**WHAT YOU WILL DO**
Reproduce verbatim the entries from the line containing "Where should I click to: Click" through the line containing "[x=1329, y=367]", including both of those lines.

**DATA FOR THE TASK**

+++

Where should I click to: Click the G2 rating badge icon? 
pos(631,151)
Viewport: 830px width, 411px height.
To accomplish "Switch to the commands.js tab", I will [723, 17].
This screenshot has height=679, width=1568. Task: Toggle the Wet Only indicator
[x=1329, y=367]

+++

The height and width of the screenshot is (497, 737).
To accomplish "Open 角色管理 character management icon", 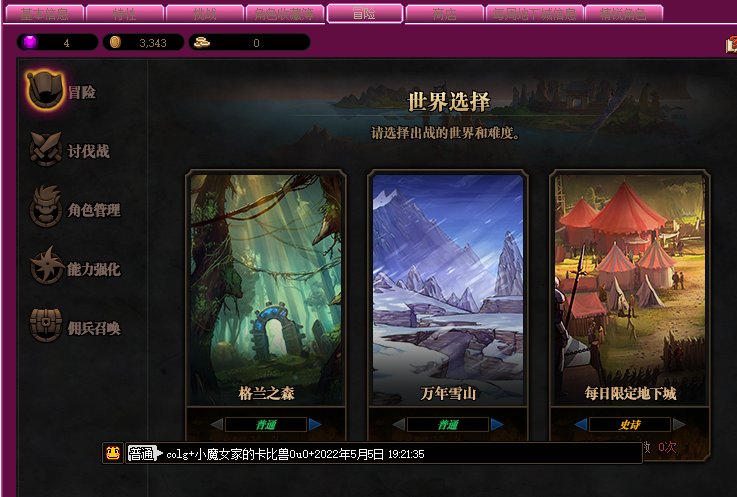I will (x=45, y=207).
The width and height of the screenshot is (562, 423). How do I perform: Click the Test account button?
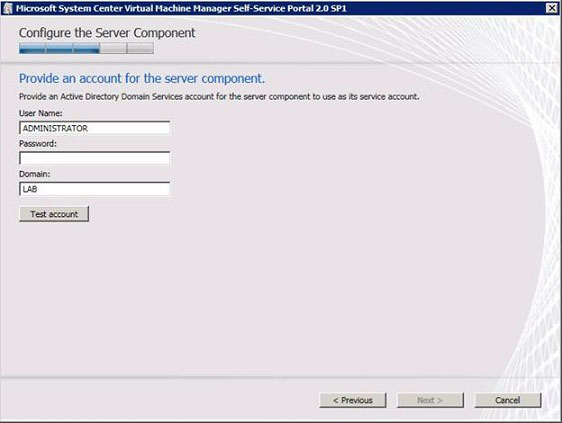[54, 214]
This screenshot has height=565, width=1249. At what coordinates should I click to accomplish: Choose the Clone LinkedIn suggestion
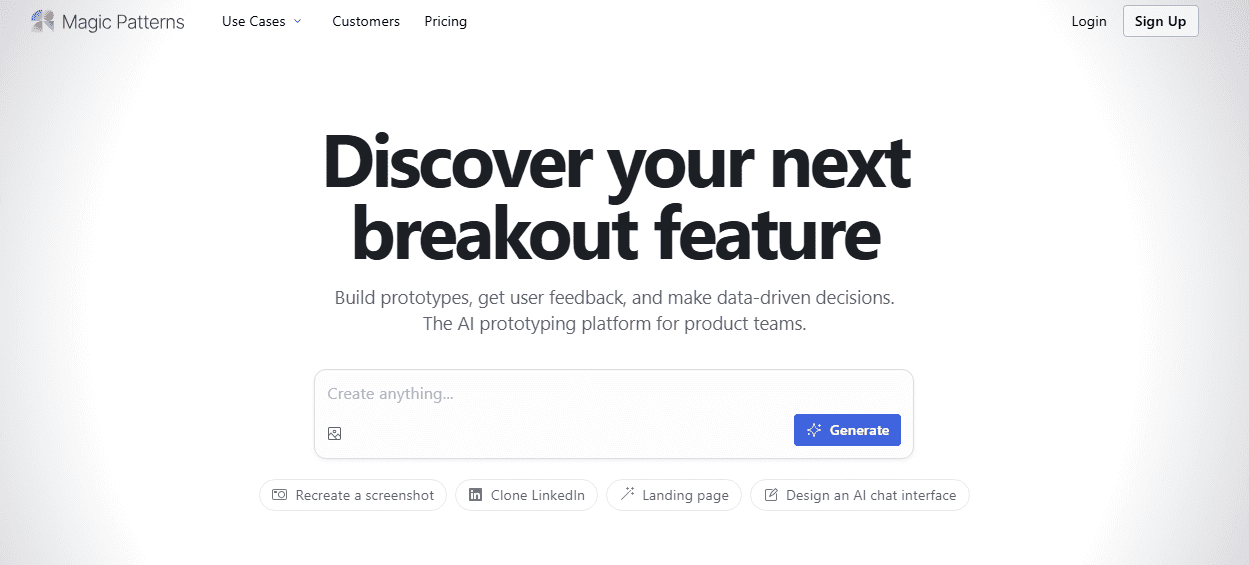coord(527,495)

+++

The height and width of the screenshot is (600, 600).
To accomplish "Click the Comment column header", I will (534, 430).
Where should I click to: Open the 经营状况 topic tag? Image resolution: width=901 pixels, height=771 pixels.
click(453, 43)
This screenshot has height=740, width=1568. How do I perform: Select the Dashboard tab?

+++

**TASK SOLUTION**
Where should I click to: Click the G2 rating badge icon? 
pos(631,151)
Viewport: 830px width, 411px height.
To accomplish "Switch to the commands.js tab", I will [723, 17].
This screenshot has height=679, width=1568. Task: Toggle the Wet Only indicator
[x=1329, y=367]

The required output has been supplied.